> [Material provided]

▬▬▬▬▬▬▬▬▬▬

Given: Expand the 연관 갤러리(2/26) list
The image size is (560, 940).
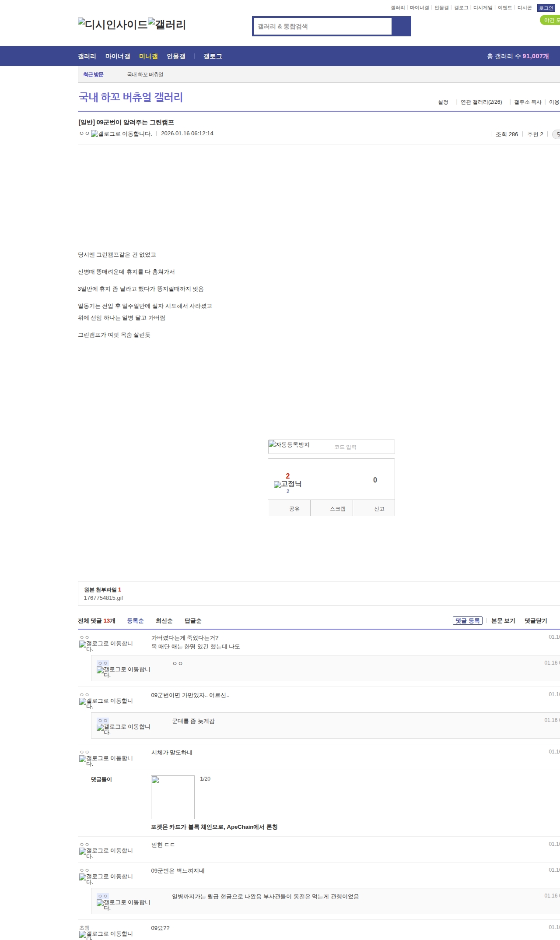Looking at the screenshot, I should (481, 102).
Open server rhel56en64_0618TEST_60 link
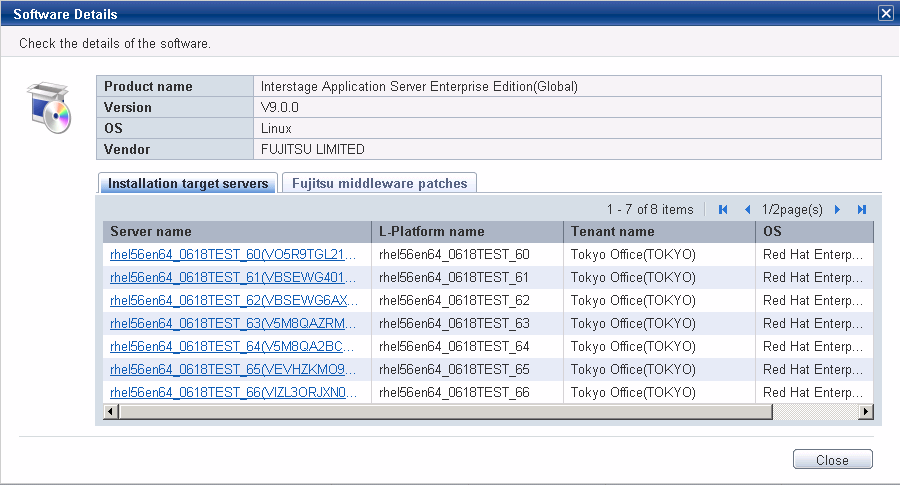This screenshot has height=485, width=900. click(233, 254)
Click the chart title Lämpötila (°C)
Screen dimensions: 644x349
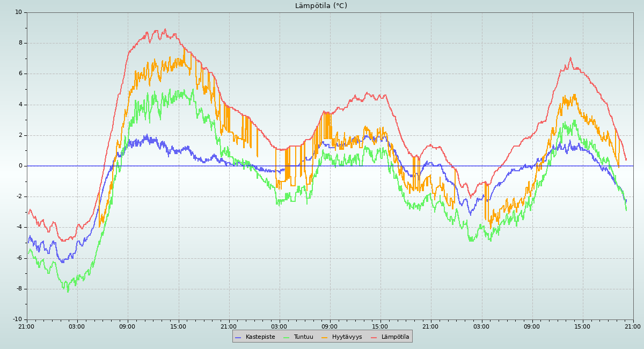321,6
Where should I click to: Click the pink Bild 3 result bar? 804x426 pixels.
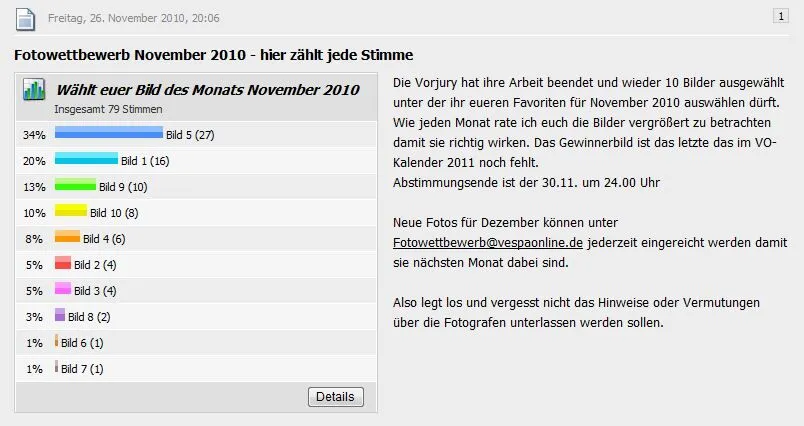63,290
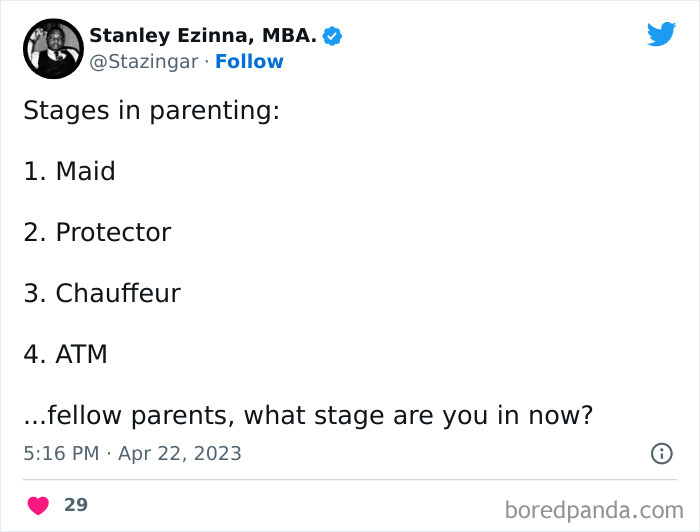This screenshot has width=700, height=532.
Task: Open the info circle icon
Action: coord(661,453)
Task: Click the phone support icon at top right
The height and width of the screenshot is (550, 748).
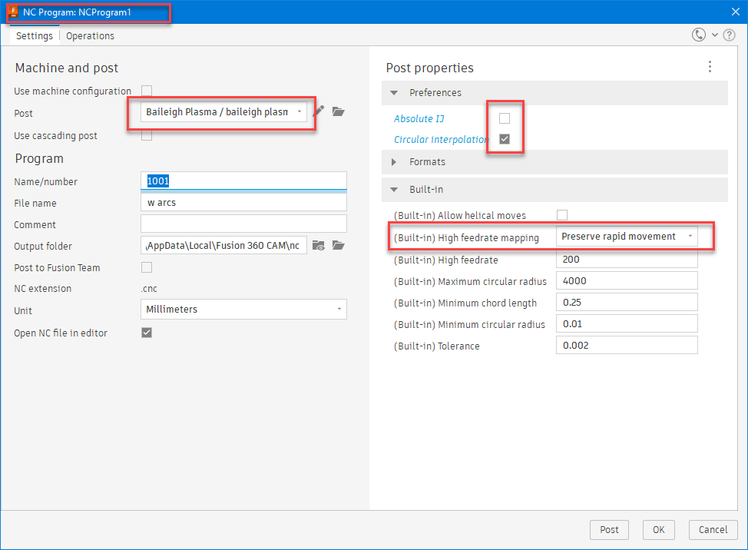Action: pos(699,35)
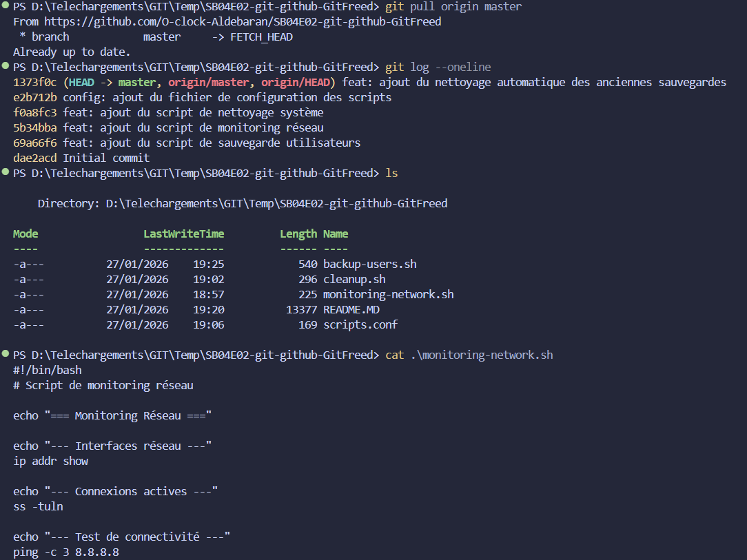Screen dimensions: 747x560
Task: Click monitoring-network.sh in the ls listing
Action: (388, 294)
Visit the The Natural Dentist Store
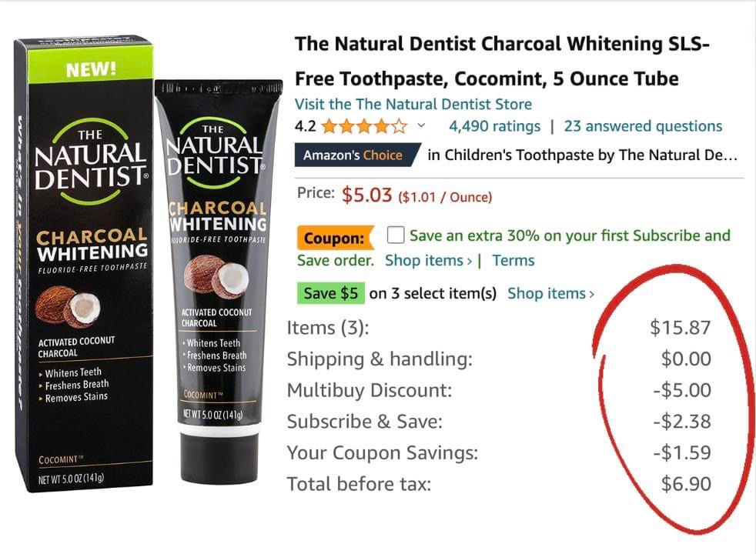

▬▬▬▬▬▬▬▬▬▬

Once the line containing "The height and" is located, write out exactly that line and each one after it to the end of the records above, excluding pictures and nothing else.

The height and width of the screenshot is (550, 748).
Action: pos(699,35)
Screen dimensions: 747x560
Task: Click monitoring-network.sh in the ls listing
Action: (388, 294)
Visit the The Natural Dentist Store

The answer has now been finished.